### ASSIGNMENT
Find and copy each line of the listing below that has the word "computer" in it.

Segment Start: RECORDS TO USE

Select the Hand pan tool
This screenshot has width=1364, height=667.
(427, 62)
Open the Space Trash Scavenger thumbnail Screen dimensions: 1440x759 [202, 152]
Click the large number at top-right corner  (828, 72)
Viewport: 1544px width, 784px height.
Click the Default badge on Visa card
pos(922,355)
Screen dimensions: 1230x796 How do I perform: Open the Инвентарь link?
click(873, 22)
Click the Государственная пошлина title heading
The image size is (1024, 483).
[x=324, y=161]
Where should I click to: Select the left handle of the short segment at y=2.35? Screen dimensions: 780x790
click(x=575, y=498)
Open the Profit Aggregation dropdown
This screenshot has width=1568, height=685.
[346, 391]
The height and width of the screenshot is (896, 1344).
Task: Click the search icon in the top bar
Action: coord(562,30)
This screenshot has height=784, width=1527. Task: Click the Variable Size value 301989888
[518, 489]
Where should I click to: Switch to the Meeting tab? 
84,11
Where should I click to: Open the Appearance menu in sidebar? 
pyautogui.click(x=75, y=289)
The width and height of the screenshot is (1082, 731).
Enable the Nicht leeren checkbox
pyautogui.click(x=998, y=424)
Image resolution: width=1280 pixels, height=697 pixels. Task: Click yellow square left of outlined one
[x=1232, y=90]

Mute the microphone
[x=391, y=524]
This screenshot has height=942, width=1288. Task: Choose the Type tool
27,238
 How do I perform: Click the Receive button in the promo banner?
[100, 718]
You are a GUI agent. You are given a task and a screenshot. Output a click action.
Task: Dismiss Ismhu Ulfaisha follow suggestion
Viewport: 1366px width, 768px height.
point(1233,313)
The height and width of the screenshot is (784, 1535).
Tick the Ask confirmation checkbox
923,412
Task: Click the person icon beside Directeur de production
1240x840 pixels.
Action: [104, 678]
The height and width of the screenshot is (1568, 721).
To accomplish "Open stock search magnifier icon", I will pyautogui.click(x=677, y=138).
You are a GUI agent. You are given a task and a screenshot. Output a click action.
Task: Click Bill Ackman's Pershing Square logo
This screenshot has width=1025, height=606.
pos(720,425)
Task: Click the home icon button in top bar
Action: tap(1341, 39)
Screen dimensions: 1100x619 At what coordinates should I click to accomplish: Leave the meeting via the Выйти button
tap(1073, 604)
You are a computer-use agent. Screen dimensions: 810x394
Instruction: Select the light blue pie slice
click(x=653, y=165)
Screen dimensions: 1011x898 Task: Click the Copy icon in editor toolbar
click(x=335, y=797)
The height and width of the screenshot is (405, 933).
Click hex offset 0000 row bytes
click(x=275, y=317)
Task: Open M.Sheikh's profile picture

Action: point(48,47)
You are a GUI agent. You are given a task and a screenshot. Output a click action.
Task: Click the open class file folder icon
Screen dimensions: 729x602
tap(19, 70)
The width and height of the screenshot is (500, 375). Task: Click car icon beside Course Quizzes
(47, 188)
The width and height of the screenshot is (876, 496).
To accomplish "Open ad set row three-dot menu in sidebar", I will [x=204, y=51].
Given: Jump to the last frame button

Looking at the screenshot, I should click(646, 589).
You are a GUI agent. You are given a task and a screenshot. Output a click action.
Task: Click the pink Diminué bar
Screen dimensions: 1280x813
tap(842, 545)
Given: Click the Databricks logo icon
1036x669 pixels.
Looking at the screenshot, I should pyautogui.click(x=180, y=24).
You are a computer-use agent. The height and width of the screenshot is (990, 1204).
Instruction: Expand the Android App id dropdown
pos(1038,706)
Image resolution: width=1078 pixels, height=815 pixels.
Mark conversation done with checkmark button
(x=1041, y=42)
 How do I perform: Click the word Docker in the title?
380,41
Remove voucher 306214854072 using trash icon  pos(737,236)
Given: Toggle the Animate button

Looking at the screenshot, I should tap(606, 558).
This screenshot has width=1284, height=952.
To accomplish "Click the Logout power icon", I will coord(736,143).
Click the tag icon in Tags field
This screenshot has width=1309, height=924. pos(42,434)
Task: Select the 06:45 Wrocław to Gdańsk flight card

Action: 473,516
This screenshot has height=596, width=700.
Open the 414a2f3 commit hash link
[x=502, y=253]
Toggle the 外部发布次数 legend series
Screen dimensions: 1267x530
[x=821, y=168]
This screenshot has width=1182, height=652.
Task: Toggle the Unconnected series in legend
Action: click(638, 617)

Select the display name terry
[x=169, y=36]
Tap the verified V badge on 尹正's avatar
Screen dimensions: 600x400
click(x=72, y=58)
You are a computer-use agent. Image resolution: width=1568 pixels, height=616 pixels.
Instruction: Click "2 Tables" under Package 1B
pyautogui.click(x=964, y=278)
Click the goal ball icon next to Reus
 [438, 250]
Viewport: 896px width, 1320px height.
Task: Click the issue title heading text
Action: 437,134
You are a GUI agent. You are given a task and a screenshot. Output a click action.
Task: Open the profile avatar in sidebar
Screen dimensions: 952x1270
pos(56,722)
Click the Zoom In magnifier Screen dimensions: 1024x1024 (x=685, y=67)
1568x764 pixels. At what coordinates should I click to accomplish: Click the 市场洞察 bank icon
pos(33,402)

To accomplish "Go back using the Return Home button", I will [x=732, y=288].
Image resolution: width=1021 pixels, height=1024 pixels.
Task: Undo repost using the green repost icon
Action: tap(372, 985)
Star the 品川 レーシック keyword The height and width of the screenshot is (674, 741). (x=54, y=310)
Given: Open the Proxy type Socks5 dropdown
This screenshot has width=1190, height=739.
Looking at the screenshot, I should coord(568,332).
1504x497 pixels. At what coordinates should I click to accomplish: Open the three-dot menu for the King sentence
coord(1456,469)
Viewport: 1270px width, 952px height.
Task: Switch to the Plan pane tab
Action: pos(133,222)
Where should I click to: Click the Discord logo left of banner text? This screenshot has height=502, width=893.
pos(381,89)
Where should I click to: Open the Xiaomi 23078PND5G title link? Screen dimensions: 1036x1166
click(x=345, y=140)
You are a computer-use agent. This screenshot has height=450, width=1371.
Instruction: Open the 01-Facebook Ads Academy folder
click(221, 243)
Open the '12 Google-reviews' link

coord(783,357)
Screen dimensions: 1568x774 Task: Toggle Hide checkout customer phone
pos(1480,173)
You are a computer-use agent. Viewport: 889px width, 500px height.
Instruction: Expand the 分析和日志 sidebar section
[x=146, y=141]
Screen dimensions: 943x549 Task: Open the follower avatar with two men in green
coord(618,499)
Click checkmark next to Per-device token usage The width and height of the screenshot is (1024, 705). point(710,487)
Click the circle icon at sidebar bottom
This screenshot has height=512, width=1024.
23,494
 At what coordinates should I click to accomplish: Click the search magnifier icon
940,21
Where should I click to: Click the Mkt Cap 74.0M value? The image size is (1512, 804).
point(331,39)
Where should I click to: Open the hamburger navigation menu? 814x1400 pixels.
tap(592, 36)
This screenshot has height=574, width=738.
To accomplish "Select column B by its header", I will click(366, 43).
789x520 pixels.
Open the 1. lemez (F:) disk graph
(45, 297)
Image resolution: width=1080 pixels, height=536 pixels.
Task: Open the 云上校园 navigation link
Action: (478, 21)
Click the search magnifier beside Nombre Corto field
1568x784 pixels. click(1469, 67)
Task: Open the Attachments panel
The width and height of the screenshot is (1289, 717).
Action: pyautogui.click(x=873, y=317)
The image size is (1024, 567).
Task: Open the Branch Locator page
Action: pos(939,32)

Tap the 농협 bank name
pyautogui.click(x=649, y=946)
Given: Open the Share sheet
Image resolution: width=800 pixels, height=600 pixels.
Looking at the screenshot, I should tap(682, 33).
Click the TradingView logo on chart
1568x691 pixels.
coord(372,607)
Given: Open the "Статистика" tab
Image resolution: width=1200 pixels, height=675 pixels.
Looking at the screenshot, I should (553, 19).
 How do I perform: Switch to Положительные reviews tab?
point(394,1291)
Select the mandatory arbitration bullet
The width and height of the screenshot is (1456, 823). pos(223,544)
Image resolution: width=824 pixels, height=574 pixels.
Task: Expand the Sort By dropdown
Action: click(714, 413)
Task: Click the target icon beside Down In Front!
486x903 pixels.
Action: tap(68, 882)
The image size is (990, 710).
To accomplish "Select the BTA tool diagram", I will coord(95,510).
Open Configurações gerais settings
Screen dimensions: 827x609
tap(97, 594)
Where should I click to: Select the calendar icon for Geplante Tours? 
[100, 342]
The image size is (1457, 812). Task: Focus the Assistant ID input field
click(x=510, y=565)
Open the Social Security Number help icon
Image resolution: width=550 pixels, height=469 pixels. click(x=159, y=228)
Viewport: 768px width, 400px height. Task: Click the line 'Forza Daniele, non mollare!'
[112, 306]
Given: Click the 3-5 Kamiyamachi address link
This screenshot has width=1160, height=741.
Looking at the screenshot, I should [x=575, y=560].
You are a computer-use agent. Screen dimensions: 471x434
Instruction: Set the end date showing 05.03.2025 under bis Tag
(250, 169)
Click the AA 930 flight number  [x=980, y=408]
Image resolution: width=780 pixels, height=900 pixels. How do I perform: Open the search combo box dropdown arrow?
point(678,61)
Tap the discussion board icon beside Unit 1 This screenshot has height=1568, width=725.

Segment End: RECORDS TO USE

### TASK RESPONSE
You are a computer-use agent. Screen dimensions: 810x394
You are a computer-use agent. The height and width of the screenshot is (990, 1204).
You are a computer-use agent. Image resolution: width=1568 pixels, height=616 pixels.
You are a computer-use agent. This screenshot has height=450, width=1371.
You are a computer-use agent. Viewport: 889px width, 500px height.
You are a computer-use agent. Screen dimensions: 471x434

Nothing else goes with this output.